• [Records shown]:
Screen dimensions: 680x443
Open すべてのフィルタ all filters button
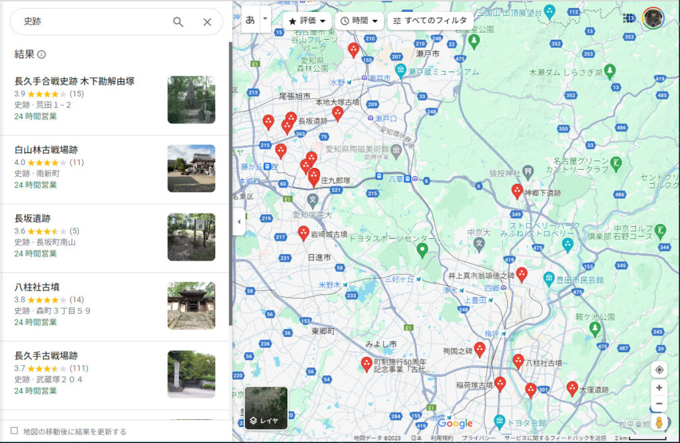point(430,21)
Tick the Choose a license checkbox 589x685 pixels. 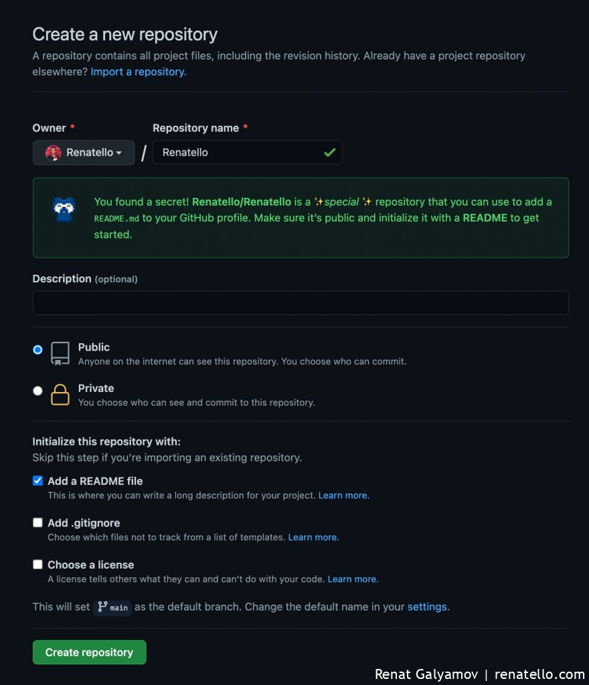(x=37, y=565)
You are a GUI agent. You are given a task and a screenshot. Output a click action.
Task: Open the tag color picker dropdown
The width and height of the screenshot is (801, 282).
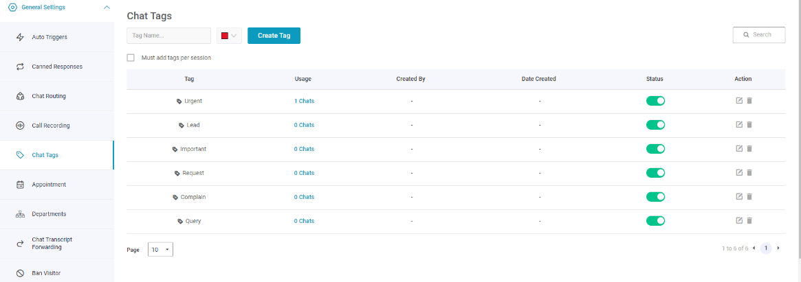(230, 36)
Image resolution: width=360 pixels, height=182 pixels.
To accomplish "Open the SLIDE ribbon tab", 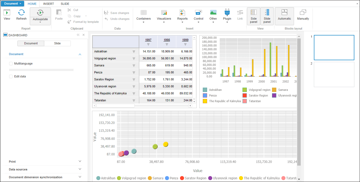I will point(65,4).
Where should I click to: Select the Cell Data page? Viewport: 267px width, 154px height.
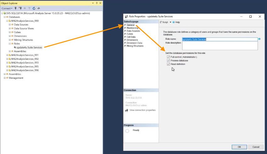click(x=132, y=37)
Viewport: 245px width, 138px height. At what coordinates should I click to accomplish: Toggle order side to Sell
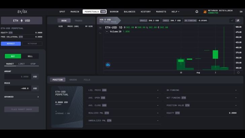pyautogui.click(x=30, y=56)
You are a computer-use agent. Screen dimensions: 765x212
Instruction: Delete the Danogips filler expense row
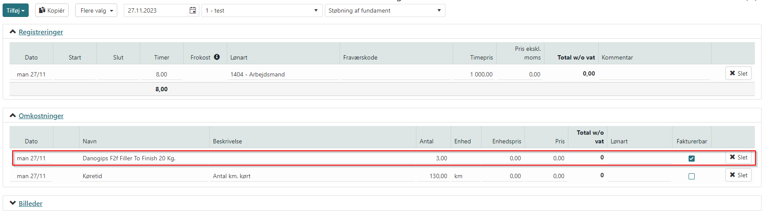click(x=738, y=157)
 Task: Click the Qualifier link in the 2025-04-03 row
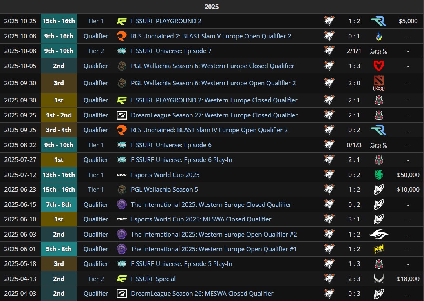click(96, 293)
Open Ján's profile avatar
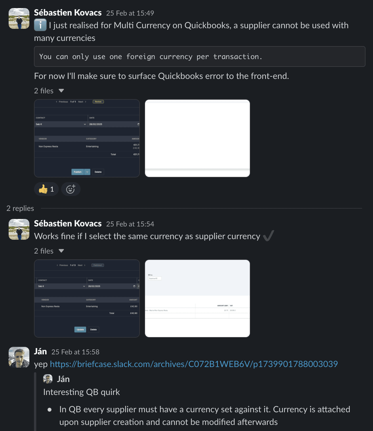The height and width of the screenshot is (431, 373). (19, 357)
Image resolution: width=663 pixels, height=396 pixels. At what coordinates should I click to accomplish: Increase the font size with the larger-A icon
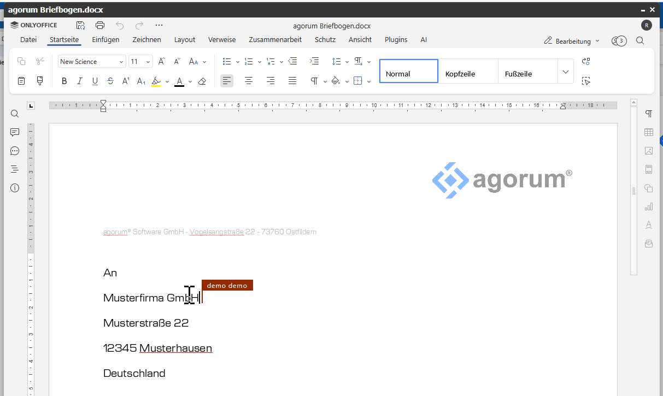coord(162,62)
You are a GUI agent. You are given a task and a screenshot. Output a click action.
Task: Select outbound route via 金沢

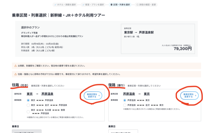coord(28,105)
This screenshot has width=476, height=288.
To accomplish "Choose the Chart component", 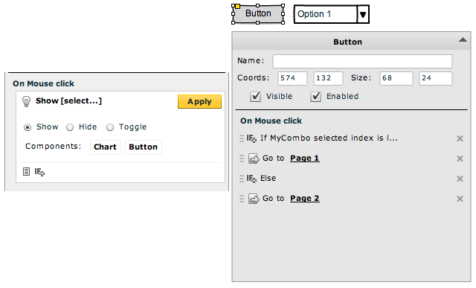I will point(106,147).
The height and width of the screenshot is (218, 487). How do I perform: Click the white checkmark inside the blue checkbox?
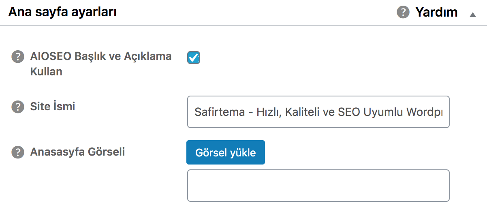pos(194,58)
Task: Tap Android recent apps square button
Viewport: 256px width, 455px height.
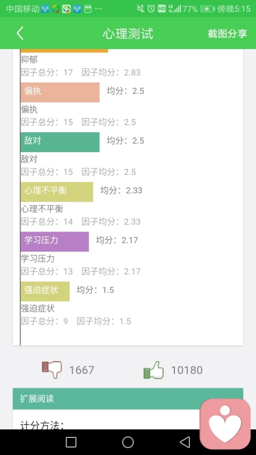Action: [71, 442]
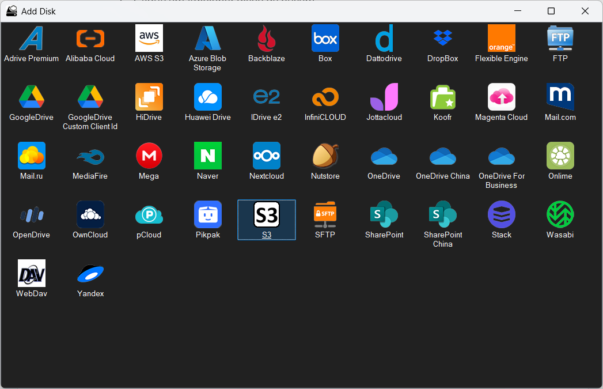Screen dimensions: 603x389
Task: Click the SharePoint China icon
Action: click(x=442, y=215)
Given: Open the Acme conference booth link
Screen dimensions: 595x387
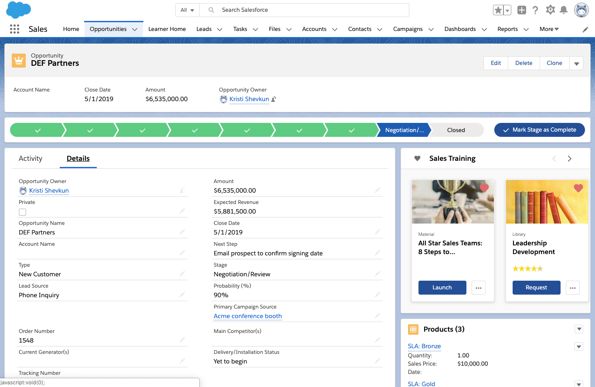Looking at the screenshot, I should click(248, 316).
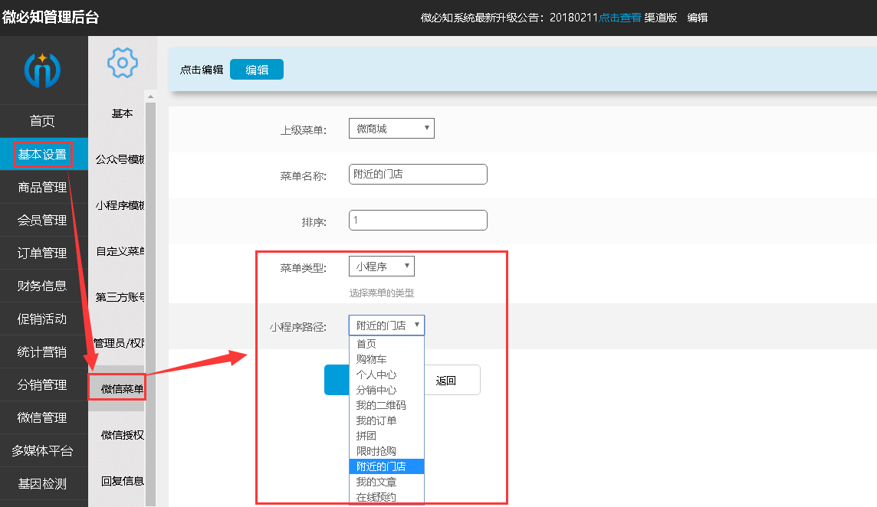Switch to the 微信授权 tab
Image resolution: width=877 pixels, height=507 pixels.
[x=122, y=433]
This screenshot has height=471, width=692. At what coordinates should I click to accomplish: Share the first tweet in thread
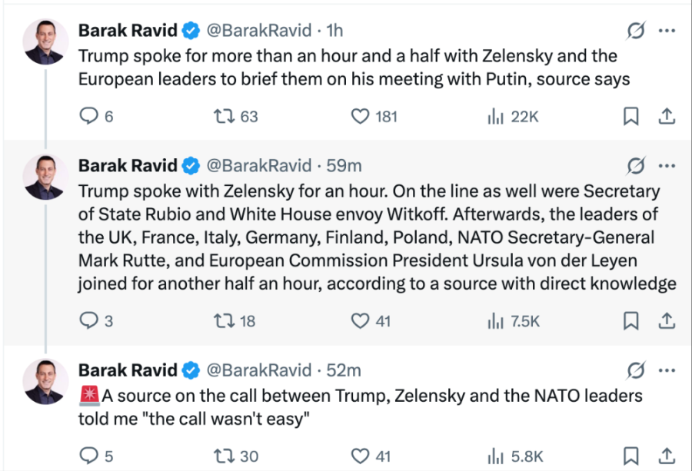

• [Exercise requirements]:
Leaving every picture out, write out exactly the lines from the one that holds "The height and width of the screenshot is (218, 487)." through the end of the listing, both included.

• [Solution]:
The height and width of the screenshot is (218, 487). How do I perform: Click the white checkmark inside the blue checkbox?
pos(194,58)
Task: Tap Android recent apps square button
Viewport: 256px width, 455px height.
Action: [71, 442]
Screen dimensions: 603x389
Task: Click the SharePoint China icon
Action: click(x=442, y=215)
Given: Open the Acme conference booth link
Screen dimensions: 595x387
Looking at the screenshot, I should click(248, 316).
Switch to the 微信授权 tab
Image resolution: width=877 pixels, height=507 pixels.
[x=122, y=433]
This screenshot has height=471, width=692. At what coordinates should I click to accomplish: Share the first tweet in thread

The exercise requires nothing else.